Exoplanet characterization relies on precise measurements of planetary orbital and physical parameters. This is particularly important for planetary dynamics and atmospheric evolution, as orbital parameters help constrain system evolution. The new analysis still awaits peer review, but it already lays out the central claim clearly.
It is relevant because exoplanet science has moved beyond the era of simple discovery into a period of comparative characterization. With more than five thousand confirmed planets known, the scientifically productive questions now concern atmospheric composition, internal structure, orbital history and the statistical properties of populations rather than the existence of individual worlds. A new detection or spectral measurement is most valuable when it adds a well-constrained data point to those comparative frameworks, not when it stands alone as an anecdote. This is particularly important for planetary dynamics and atmospheric evolution, as orbital parameters help constrain system evolution, resolve ambiguities, and gauge atmospheric. The first exoplanet discovered by the Transiting Exoplanet Survey Satellite (TESS), $π$ Men c, is a warm sub-Neptune orbiting a bright Sun-like star in a system containing (at.
Lying near the 1.5-2.0 $R_{\oplus}$ radius gap, $π$ Men c is expected to have lost its primordial hydrogen and helium, but kept heavier compounds like H$_2$O and CO$_2$. The $π$ Men system is well observed with decades of radial velocity measurements, and TESS has continued to observe $π$ Men c, yielding six years and 21 sectors of photometry.
We present a comprehensive analysis of these TESS data and 22 years of radial velocity measurements to provide updated orbital ephemerides for $π$ Men b, c, and the proposed third. Our newly derived $π$ Men c period error margins are an order of magnitude improved from previous estimates, and we estimate the mass range of $π$ Men d to be 13.
We find that $π$ Men c is a uniquely interesting target for future transmission spectroscopy studies with JWST, and that existing radial velocity data are consistent with the.
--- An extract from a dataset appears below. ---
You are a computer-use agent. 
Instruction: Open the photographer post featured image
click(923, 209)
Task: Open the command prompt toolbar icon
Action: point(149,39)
The broader interest lies in making the target less anecdotal and more comparable with the rest of the known planetary population. Population-level questions, such as the frequency of atmospheres around small rocky planets or the prevalence of water-rich worlds in the habitable zone, require well-characterized individual data points before statistical patterns become meaningful. Each new planet with a measured radius, mass and, ideally, atmospheric constraint is a brick in that larger structure, and the accumulation of bricks eventually allows theorists to test formation models against real distributions rather than projections.
Because this is still a preprint, the result should be read with genuine interest and proportionate caution. Peer review is not a guarantee of correctness, but it is a process that forces authors to respond to technical criticism from specialists who have no stake in a particular outcome. Preprints that survive that process, often with substantive revisions, emerge with a stronger evidential base than the version that first appeared. Until that stage is complete, the responsible reading keeps uncertainty explicitly visible rather than treating the claims as established findings.
The next step is to improve independent constraints on the mass, radius, atmospheric composition and orbital dynamics of the target. Transmission spectroscopy with JWST, radial velocity campaigns with high-resolution ground-based spectrographs and phase-curve measurements from space photometry represent the observational toolkit that can move characterization from plausible to robust. That convergence of techniques is the standard the community now expects before a planetary atmosphere result is treated as confirmed. Until peer review and independent follow-up address those open questions, skepticism is not a failure of appreciation for the work; it is part of how science decides what to keep.